Roma had let in 56 goals the previous season. That’s what being coached by Zdenek Zeman will do for you. But even so, the difference made by Benatia over the last year was really quite something. He had won his final seven games as an Udinese player. At Roma he claimed victory in his first 10, an all-time Serie A record, and a personal streak of 17. They conceded only once in that run. Roma shipped just 25 over the course of campaign as a whole.
Until their out of character 3-0 defeat to Catania on May 4, which left Roma’s season devoid of any meaning as Juventus could no longer be caught and Napoli couldn’t catch them, they had shipped only 0.5 goals per game, a remarkable average. Their 21 clean sheets represented the benchmark [shared with Lille] among clubs in Europe’s top five leagues. Benatia had dominated. Of players to make at least 50 league appearances, only Lucio [7.56] has averaged more tackles and interceptions than he has [6.55] in the last four seasons in Serie A.
At the end of the last one, his star was in the ascendancy. Already of interest to Europe’s traditional elite, Benatia was even more so now. He knows his worth. When he joined Roma, he did so against his agent’s better judgement. “The contract was low with respect to the other offers [€1.6m a year net],” Benatia admitted to La Gazzetta, “and I wouldn’t be playing in the cups. I signed all the same and have never regretted it. There was a project. I liked the idea of it.”
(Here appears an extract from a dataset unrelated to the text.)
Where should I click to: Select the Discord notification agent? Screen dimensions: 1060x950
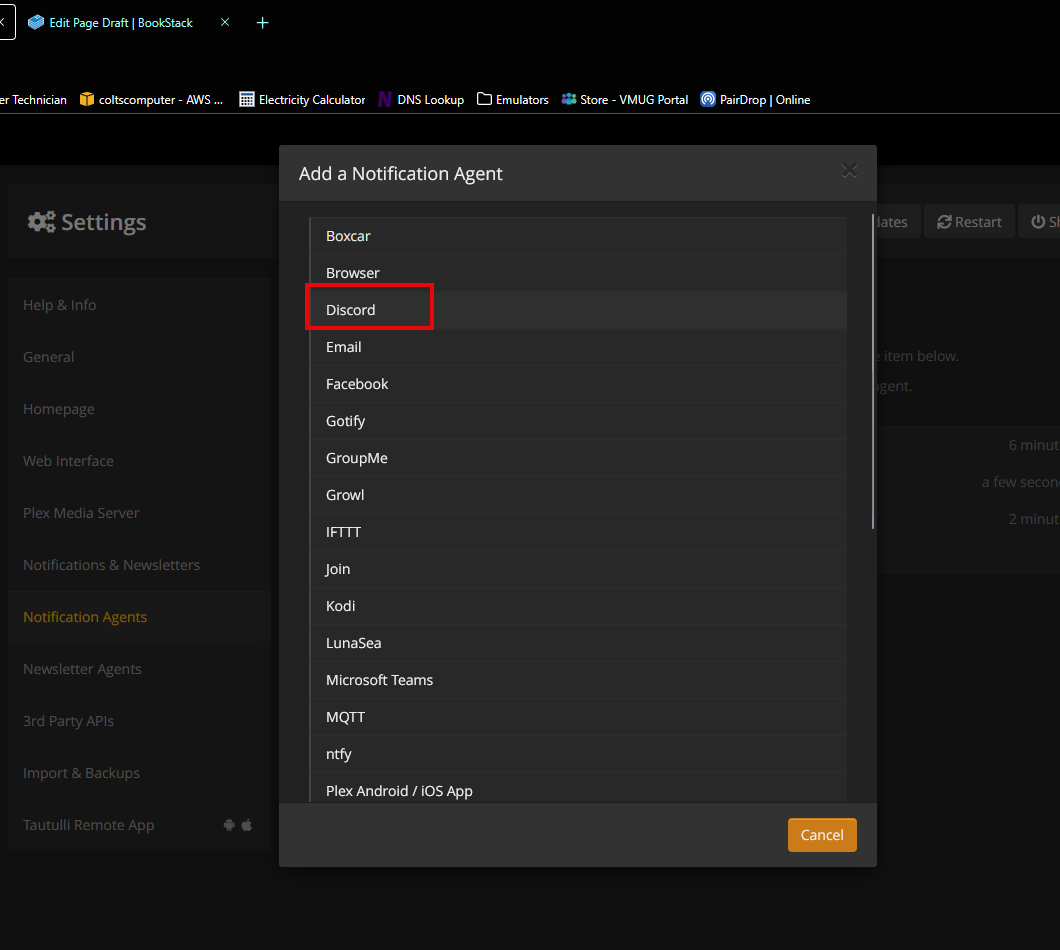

Yet he insists a promise was made. “Before signing for them, Roma said to me: ‘Bena, we know you deserve more and you have refused a lot of money. Come, show that you’re worth it at Roma and if we get into the Champions League or win the Scudetto we’ll give you a good contract’.” Roma kept their word. “But,” in Benatia’s words, “an unacceptable offer was made. I’ve heard it said I asked for €4m a year. I didn’t even ask for €3m.”
Owner James Pallotta held talks with Benatia during Roma’s pre-season tour of the US and seemed confident of retaining him. Rudi Garcia has insisted he doesn’t want to lose his best players and pointed to the fact that Benatia’s existing deal runs until 2018. The player has also told fans: “I’m staying. Of course I’m staying.”
Reports this week indicate Chelsea have made a bid of €37.5m. Mourinho has responded to the speculation by saying: “We’re not interested.” That has been interpreted as a ‘bluff’ by the Italian papers even though if the Blues were to buy him they would need to sell a couple of their foreign players first in order to comply with the Premier League and Champions League’s homegrown quotas.
Roma are in a strong position too. They’re under no obligation to sell and can argue that if David Luiz cost PSG €49.5m and Porto received €30.5m for their 57.67% stake in Eliaquim Mangala from Manchester City then Benatia - probably the best centre-back in Europe last season - must be worth a small fortune. Roma also have cover. They signed Davide Astori as a stand-in for Benatia rather than as a successor and have monitored the likes of Kostas Manoloas and Eder Alvarez Balanta. As far as they’re concerned, though, their No.17 is not, and has never been, up for sale.
“The sooner we close the market, the more I can work on preparing the team for Serie A and the Champions League,” Garcia said. “That doesn’t just go for me, but all coaches. But what’s important is the good of Roma. I hope that from now until September 2, nothing important happens.” So do all Romanisti.